Dark ruby is the colour of this supple unoaked Minervois from certified sustainably farmed vineyards. In the intense aromas you’ll find black fruits (plums, cherry). Soft, juicy, fruity, terrific balance and a long finish. This easy-drinking rather elegant wine, with silky tannins, is full bodied and lush, immediately loveable, with a persistent finish and a touch of spice, this is Very Highly Recommended. Pair with paté, roasted meats and pasta. Serve at 18 degrees.

They say: Part of the wine is vinified using carbonic maceration which adds a fresh juicy element to the blend with notes of crushed raspberries and blackcurrants. The wine is round and balanced with nice resistance and a fruity spicy finish.

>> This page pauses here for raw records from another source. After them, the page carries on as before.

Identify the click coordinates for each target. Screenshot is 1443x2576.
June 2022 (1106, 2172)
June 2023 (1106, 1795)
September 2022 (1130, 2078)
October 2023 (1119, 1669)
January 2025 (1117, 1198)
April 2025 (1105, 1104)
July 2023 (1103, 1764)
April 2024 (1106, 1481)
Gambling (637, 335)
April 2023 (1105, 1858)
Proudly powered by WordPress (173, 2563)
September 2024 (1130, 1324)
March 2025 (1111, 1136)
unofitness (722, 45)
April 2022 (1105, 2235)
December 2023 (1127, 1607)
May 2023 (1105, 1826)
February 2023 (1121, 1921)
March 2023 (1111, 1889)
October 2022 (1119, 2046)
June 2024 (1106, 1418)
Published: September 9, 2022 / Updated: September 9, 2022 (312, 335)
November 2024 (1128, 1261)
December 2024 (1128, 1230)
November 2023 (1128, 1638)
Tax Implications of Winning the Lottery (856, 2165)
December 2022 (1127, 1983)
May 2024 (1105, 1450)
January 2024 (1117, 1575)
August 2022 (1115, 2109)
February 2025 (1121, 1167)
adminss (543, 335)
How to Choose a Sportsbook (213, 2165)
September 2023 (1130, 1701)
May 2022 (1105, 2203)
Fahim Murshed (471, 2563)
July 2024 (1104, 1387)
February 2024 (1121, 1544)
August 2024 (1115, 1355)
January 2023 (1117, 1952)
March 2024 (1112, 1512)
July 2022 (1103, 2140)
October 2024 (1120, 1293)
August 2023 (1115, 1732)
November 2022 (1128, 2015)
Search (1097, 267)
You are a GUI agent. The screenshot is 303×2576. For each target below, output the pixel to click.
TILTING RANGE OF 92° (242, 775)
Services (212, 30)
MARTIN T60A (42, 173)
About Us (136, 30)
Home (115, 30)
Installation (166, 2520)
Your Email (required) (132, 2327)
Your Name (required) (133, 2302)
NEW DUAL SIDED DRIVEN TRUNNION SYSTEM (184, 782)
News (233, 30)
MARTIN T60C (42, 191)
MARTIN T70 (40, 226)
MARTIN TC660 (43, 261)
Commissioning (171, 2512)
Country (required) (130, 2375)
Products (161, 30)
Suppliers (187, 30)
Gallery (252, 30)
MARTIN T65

Minervois is an appellation in the western Languedoc in France; its name comes a nearby village called Minerve which itself is named after Minerva, a Greek goddess. Other appellations in the area include Corbieres and Fitou, whose similar red wines are similar. Beware though, local pride is strong here so, if visiting one of the two, reserve your highest praise for that local wine!

Cébène “Les Bancèls” Faugères (AOP) 2013, 14%, €26.50 JN Wine 
Dark red’s the colour. Dark fruit too in the aromas plus a touch of the garrigue. Smooth and outstandingly spicy, fresh, with abundant fruit and fine tannins, and harmonious all the way through the persistent finish. This one’s for the leg of lamb and Highly Recommended.
You’ll find Faugères in the heart of the Haut-Languedoc Parc Naturel. Here, winemaker Brigitte Chevalier was drawn by the qualities of the terroir, its exposure (north-facing, for balanced wines) and altitude (300 metres, in the foothills of the Massif Central). She farms organically and the 2013 Les Bancèls is a blend of Syrah, Grenache and Mourvèdre.
By the way, it is also in Faugères that you'll find Domaine la Sarabande. Here, Australian Paul Gordon and his Carlow wife Isla work. Their excellent wines are available from O'Briens.